_HOW TO COMPLETE THIS TASK_
After locating the line with "Image resolution: width=1072", reproduce that line and every one following it exactly, up to the end of the entries.

Entries taken from a collection:
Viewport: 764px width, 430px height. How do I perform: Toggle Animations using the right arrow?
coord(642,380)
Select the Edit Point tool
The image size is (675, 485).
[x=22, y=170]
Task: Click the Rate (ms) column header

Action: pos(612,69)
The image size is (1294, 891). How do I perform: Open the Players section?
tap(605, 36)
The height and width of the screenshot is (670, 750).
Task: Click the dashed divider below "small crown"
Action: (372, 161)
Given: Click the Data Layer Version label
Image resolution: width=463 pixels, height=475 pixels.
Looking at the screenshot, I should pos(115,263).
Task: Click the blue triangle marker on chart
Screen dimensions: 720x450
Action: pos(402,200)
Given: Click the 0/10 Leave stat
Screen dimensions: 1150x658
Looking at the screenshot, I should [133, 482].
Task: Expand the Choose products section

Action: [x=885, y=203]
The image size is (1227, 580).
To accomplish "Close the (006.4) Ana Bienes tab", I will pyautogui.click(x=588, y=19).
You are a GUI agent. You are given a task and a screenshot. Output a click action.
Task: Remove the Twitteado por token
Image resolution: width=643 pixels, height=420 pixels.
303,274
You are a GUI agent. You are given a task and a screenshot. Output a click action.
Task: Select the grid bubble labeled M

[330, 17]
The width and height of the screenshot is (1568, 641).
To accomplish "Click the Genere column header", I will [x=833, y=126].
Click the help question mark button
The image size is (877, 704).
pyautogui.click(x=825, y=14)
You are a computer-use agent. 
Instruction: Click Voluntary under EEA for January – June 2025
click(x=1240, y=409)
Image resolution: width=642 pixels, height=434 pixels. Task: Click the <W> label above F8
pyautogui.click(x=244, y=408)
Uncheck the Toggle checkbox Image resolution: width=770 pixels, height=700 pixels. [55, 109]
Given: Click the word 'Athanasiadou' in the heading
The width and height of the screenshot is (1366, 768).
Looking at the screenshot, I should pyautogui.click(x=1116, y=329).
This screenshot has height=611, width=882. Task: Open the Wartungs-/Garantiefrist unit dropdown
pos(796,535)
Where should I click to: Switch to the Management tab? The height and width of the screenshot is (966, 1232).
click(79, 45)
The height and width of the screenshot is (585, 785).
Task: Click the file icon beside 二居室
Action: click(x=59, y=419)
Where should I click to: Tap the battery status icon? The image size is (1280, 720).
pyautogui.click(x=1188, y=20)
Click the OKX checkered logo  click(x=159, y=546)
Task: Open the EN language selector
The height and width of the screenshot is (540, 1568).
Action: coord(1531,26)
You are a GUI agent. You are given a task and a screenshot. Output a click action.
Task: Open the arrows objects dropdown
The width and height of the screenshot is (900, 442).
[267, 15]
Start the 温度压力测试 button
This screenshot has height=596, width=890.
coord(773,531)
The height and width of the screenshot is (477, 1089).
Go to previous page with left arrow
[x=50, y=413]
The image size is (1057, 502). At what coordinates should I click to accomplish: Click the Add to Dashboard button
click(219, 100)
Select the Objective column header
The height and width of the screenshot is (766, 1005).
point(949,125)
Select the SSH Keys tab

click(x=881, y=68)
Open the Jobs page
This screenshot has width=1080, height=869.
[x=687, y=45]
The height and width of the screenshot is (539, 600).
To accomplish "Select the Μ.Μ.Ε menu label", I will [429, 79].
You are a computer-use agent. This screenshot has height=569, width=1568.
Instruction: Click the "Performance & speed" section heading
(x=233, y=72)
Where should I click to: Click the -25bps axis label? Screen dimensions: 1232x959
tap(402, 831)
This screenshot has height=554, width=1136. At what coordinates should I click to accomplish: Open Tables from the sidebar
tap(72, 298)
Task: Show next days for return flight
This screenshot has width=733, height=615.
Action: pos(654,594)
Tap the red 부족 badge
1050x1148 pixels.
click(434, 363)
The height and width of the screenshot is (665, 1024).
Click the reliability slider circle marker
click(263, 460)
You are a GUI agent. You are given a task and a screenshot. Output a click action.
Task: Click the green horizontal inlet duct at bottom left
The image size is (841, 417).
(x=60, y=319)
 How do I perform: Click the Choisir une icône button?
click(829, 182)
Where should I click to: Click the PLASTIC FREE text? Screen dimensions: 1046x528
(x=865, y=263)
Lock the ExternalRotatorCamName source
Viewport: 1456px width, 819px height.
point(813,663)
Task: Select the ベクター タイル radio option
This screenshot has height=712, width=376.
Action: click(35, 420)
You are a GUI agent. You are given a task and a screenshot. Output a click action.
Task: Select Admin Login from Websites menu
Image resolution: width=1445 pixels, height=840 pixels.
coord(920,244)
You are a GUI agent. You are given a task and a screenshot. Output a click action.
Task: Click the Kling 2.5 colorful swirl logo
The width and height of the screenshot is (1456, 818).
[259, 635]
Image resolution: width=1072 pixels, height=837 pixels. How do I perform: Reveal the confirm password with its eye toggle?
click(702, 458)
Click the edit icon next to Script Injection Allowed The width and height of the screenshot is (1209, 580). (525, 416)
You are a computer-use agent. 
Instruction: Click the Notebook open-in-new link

_SOLUTION FOR THIS TASK_
Image resolution: width=1072 pixels, height=837 pixels. How do I perform: Reveal the confirm password with its eye toggle?
click(702, 458)
Click the edit icon next to Script Injection Allowed The width and height of the screenshot is (1209, 580). (525, 416)
You are a computer-use agent. 
Instruction: Click the Notebook open-in-new link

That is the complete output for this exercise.